A housekeeper who opened the door said neither Mr Craven nor his wife Dawn were at home and she did not know when they would be returning. The couple live in the house with their three children.
The detached house is about half a mile from the home of footballer Roy Keane.
Attempts to contact Mr Craven through the offices of the Craven Group yesterday were also unsuccessful. A woman who answered the phone said there would be no comment.
Brian Pepper (34), a Manchester-based businessman who is involved in a number of property companies and partnerships with Mr Craven, was also unavailable yesterday. A man who answered the phone at his home said Mr Pepper did not wish to discuss the affairs of the Craven Group. He would not identify himself.
Officers from the Assets Recovery Agency (ARA) visited the homes of both Mr Craven and Mr Pepper on Thursday.
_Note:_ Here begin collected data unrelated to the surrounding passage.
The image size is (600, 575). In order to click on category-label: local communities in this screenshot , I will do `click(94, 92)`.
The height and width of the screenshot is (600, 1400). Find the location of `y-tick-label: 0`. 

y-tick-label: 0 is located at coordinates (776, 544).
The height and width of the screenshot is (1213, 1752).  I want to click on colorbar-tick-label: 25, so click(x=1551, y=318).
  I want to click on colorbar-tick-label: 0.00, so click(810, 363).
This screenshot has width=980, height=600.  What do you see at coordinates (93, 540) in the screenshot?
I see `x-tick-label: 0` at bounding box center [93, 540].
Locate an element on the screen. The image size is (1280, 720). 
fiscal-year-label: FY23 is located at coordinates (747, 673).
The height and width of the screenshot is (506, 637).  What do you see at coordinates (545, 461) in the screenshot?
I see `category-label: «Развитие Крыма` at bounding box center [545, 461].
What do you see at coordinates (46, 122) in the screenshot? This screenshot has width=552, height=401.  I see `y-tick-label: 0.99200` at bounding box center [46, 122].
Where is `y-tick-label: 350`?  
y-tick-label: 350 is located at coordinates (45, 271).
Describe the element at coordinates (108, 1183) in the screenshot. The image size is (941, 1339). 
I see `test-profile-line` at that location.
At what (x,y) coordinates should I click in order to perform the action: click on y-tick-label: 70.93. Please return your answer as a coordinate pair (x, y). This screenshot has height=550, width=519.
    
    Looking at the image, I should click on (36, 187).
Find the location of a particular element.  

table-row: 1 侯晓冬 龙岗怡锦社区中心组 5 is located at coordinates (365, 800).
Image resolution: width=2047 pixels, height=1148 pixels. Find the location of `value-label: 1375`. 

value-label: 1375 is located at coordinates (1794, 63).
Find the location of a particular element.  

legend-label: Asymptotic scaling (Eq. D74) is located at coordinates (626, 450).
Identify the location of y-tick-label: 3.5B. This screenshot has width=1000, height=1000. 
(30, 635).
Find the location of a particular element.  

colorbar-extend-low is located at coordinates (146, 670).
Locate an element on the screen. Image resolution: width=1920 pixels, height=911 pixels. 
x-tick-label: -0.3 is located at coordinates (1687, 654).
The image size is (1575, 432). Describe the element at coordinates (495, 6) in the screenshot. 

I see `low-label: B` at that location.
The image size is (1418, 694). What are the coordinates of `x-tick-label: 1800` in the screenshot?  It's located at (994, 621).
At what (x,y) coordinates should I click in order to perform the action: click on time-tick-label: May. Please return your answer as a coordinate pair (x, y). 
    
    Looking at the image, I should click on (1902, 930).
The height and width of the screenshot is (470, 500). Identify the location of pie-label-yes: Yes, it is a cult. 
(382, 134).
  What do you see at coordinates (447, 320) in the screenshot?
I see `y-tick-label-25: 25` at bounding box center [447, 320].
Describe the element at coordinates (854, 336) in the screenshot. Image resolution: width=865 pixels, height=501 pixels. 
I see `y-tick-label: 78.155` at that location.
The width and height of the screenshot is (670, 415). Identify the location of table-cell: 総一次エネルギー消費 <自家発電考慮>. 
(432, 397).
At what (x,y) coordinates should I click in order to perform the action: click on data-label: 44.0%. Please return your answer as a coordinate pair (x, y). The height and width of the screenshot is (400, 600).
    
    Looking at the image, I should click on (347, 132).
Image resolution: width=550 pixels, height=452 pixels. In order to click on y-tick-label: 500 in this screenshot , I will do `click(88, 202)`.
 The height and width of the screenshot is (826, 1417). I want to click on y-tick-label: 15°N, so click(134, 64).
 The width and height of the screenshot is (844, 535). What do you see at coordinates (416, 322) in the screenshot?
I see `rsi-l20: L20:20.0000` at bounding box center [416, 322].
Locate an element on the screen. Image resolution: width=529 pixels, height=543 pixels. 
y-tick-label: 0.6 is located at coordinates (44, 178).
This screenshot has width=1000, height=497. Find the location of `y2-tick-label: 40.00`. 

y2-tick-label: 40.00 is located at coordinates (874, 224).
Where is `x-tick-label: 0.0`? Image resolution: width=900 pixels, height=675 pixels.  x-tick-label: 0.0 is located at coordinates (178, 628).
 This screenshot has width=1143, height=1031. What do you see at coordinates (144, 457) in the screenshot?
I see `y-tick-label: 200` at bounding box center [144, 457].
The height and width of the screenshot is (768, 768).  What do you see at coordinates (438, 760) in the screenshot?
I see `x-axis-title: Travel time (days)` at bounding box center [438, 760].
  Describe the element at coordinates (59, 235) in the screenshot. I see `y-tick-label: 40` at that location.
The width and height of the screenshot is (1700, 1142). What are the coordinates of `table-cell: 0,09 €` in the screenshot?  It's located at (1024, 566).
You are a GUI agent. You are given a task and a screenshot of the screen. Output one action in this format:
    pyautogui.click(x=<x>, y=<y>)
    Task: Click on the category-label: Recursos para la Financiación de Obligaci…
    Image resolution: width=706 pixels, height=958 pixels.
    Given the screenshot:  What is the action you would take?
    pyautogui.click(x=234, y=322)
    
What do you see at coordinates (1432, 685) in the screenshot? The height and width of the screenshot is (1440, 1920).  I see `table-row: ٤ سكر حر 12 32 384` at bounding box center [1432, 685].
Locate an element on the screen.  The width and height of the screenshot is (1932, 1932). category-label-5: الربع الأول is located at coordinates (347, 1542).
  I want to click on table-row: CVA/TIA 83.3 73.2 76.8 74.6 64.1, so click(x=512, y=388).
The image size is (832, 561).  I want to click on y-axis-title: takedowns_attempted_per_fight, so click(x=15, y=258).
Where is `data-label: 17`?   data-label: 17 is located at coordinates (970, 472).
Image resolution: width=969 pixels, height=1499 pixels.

They also visited the offices of the Craven Group and took away a large amount of documentation and other material.
In an interview with the Manchester Evening News in December 2000, Mr Craven said he had a workforce of 54 and that his combined businesses had a turnover of £2 million.
He said he was one of 12 children brought up in a council estate house by their oldest sister, following the deaths of their mother from cancer and their father from a heart attack.
He left school at 15 and began working as a scaffolder at 19. He soon branched out on his own, having bought a van and some equipment, and using a caravan as an office. His first foray into the property business was when he bought a house and converted it into flats. Most of his properties are understood to be small- and medium-sized residential properties in the greater Manchester area.
"We convert houses into flats and renovate commercial property as well." He said the group had property worth £15 million.
While some Craven companies are 100 per cent owned by Mr Craven, others are owned jointly with Mr Pepper. Mr Pepper, who has addresses in Manchester and in Dundalk according to the UK Companies House records, was fined £300 in Dublin District Court in December 2001 for threatening an Aer Lingus pilot during a flight from Manchester to Dublin. The court was told Mr Pepper repeatedly failed to turn off his phone when asked to do so by air stewardesses.
It also heard that after the pilot, Capt Aengus Ó Fearghail, intervened for a second time, Mr Pepper threatened him with his fist and warned: "I will do something I might regret, I will rip your head off." Mr Pepper failed to appear in court at a first hearing to answer charges of abusive and threatening behaviour.